┏━━

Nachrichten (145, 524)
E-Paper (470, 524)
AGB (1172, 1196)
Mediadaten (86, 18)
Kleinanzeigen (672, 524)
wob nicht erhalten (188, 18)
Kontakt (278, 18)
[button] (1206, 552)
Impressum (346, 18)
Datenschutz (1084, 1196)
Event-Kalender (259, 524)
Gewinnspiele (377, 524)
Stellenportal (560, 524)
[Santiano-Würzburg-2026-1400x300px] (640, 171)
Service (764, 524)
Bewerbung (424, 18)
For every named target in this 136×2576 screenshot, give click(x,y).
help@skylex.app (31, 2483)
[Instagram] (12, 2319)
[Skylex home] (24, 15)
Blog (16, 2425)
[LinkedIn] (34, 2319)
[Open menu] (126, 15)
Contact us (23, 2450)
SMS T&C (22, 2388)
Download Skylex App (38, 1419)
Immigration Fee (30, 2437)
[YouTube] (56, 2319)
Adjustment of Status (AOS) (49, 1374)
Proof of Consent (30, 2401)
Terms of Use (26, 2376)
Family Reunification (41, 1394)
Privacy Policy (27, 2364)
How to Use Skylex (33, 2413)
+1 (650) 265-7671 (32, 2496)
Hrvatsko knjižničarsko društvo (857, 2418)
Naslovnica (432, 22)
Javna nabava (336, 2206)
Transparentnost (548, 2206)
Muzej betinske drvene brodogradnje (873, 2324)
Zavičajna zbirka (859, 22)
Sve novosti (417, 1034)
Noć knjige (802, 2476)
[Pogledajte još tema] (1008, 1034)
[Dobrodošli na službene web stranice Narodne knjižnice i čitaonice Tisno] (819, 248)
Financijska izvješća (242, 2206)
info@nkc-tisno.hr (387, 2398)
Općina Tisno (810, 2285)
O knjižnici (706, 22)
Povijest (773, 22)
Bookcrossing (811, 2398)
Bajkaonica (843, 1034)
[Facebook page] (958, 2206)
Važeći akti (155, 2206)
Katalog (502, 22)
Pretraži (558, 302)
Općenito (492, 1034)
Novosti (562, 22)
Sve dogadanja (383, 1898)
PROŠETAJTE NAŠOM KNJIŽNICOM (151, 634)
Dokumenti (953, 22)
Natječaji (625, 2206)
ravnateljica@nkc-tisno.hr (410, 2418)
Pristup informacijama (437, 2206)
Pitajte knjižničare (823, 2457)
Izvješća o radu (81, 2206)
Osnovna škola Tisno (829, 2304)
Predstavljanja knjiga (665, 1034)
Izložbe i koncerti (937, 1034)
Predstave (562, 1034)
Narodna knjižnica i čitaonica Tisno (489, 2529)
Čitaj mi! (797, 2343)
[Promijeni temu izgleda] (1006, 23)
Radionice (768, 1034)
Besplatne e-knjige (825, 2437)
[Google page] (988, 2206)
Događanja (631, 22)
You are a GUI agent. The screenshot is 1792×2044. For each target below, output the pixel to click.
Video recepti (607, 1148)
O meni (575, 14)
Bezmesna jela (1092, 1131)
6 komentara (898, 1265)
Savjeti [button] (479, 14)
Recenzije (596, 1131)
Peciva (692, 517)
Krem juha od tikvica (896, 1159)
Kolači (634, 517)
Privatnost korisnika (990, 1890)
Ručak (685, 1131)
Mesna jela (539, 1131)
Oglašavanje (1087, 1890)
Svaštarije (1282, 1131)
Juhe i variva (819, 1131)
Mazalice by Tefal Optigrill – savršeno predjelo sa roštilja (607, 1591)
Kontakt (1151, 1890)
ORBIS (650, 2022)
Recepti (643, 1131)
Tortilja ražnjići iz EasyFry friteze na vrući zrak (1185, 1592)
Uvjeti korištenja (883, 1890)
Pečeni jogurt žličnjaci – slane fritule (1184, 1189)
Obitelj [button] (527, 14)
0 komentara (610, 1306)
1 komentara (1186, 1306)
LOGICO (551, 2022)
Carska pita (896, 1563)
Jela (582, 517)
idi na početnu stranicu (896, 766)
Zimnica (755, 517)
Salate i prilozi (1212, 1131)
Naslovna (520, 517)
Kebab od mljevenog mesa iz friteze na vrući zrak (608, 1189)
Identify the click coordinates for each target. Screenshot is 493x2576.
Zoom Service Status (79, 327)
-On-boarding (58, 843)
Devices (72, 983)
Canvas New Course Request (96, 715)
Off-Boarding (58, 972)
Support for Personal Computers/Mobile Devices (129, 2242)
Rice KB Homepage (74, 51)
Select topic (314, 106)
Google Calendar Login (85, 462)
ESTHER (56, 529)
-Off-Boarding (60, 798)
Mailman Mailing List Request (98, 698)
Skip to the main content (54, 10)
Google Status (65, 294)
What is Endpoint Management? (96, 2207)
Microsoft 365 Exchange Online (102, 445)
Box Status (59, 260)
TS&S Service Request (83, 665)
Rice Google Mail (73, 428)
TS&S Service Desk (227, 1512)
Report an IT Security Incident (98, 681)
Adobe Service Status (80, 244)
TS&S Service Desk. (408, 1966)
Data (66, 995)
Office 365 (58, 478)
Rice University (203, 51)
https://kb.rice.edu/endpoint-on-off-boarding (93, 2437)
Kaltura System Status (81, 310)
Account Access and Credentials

┗━━

Task statement » All of the material is to be retyped verbatim.

Finished exercise »
Nachrichten (145, 524)
E-Paper (470, 524)
AGB (1172, 1196)
Mediadaten (86, 18)
Kleinanzeigen (672, 524)
wob nicht erhalten (188, 18)
Kontakt (278, 18)
[button] (1206, 552)
Impressum (346, 18)
Datenschutz (1084, 1196)
Event-Kalender (259, 524)
Gewinnspiele (377, 524)
Stellenportal (560, 524)
[Santiano-Würzburg-2026-1400x300px] (640, 171)
Service (764, 524)
Bewerbung (424, 18)
For every named target in this 136×2576 screenshot, give click(x,y).
help@skylex.app (31, 2483)
[Instagram] (12, 2319)
[Skylex home] (24, 15)
Blog (16, 2425)
[LinkedIn] (34, 2319)
[Open menu] (126, 15)
Contact us (23, 2450)
SMS T&C (22, 2388)
Download Skylex App (38, 1419)
Immigration Fee (30, 2437)
[YouTube] (56, 2319)
Adjustment of Status (AOS) (49, 1374)
Proof of Consent (30, 2401)
Terms of Use (26, 2376)
Family Reunification (41, 1394)
Privacy Policy (27, 2364)
How to Use Skylex (33, 2413)
+1 (650) 265-7671 (32, 2496)
Hrvatsko knjižničarsko društvo (857, 2418)
Naslovnica (432, 22)
Javna nabava (336, 2206)
Transparentnost (548, 2206)
Muzej betinske drvene brodogradnje (873, 2324)
Zavičajna zbirka (859, 22)
Sve novosti (417, 1034)
Noć knjige (802, 2476)
[Pogledajte još tema] (1008, 1034)
[Dobrodošli na službene web stranice Narodne knjižnice i čitaonice Tisno] (819, 248)
Financijska izvješća (242, 2206)
info@nkc-tisno.hr (387, 2398)
Općina Tisno (810, 2285)
O knjižnici (706, 22)
Povijest (773, 22)
Bookcrossing (811, 2398)
Bajkaonica (843, 1034)
[Facebook page] (958, 2206)
Važeći akti (155, 2206)
Katalog (502, 22)
Pretraži (558, 302)
Općenito (492, 1034)
Novosti (562, 22)
Sve dogadanja (383, 1898)
PROŠETAJTE NAŠOM KNJIŽNICOM (151, 634)
Dokumenti (953, 22)
Natječaji (625, 2206)
ravnateljica@nkc-tisno.hr (410, 2418)
Pristup informacijama (437, 2206)
Pitajte knjižničare (823, 2457)
Izvješća o radu (81, 2206)
Osnovna škola Tisno (829, 2304)
Predstavljanja knjiga (665, 1034)
Izložbe i koncerti (937, 1034)
Predstave (562, 1034)
Narodna knjižnica i čitaonica Tisno (489, 2529)
Čitaj mi! (797, 2343)
[Promijeni temu izgleda] (1006, 23)
Radionice (768, 1034)
Besplatne e-knjige (825, 2437)
[Google page] (988, 2206)
Događanja (631, 22)
You are a GUI agent. The screenshot is 1792×2044. For each target below, output the pixel to click.
Video recepti (607, 1148)
O meni (575, 14)
Bezmesna jela (1092, 1131)
6 komentara (898, 1265)
Savjeti [button] (479, 14)
Recenzije (596, 1131)
Peciva (692, 517)
Krem juha od tikvica (896, 1159)
Kolači (634, 517)
Privatnost korisnika (990, 1890)
Ručak (685, 1131)
Mesna jela (539, 1131)
Oglašavanje (1087, 1890)
Svaštarije (1282, 1131)
Juhe i variva (819, 1131)
Mazalice by Tefal Optigrill – savršeno predjelo sa roštilja (607, 1591)
Kontakt (1151, 1890)
ORBIS (650, 2022)
Recepti (643, 1131)
Tortilja ražnjići iz EasyFry friteze na vrući zrak (1185, 1592)
Uvjeti korištenja (883, 1890)
Pečeni jogurt žličnjaci – slane fritule (1184, 1189)
Obitelj [button] (527, 14)
0 komentara (610, 1306)
1 komentara (1186, 1306)
LOGICO (551, 2022)
Carska pita (896, 1563)
Jela (582, 517)
idi na početnu stranicu (896, 766)
Zimnica (755, 517)
Salate i prilozi (1212, 1131)
Naslovna (520, 517)
Kebab od mljevenog mesa iz friteze na vrući zrak (608, 1189)
Identify the click coordinates for each target. Screenshot is 493x2576.
Zoom Service Status (79, 327)
-On-boarding (58, 843)
Devices (72, 983)
Canvas New Course Request (96, 715)
Off-Boarding (58, 972)
Support for Personal Computers/Mobile Devices (129, 2242)
Rice KB Homepage (74, 51)
Select topic (314, 106)
Google Calendar Login (85, 462)
ESTHER (56, 529)
-Off-Boarding (60, 798)
Mailman Mailing List Request (98, 698)
Skip to the main content (54, 10)
Google Status (65, 294)
What is Endpoint Management? (96, 2207)
Microsoft 365 Exchange Online (102, 445)
Box Status (59, 260)
TS&S Service Request (83, 665)
Rice Google Mail (73, 428)
TS&S Service Desk (227, 1512)
Report an IT Security Incident (98, 681)
Adobe Service Status (80, 244)
TS&S Service Desk. (408, 1966)
Data (66, 995)
Office 365 (58, 478)
Rice University (203, 51)
https://kb.rice.edu/endpoint-on-off-boarding (93, 2437)
Kaltura System Status (81, 310)
Account Access and Credentials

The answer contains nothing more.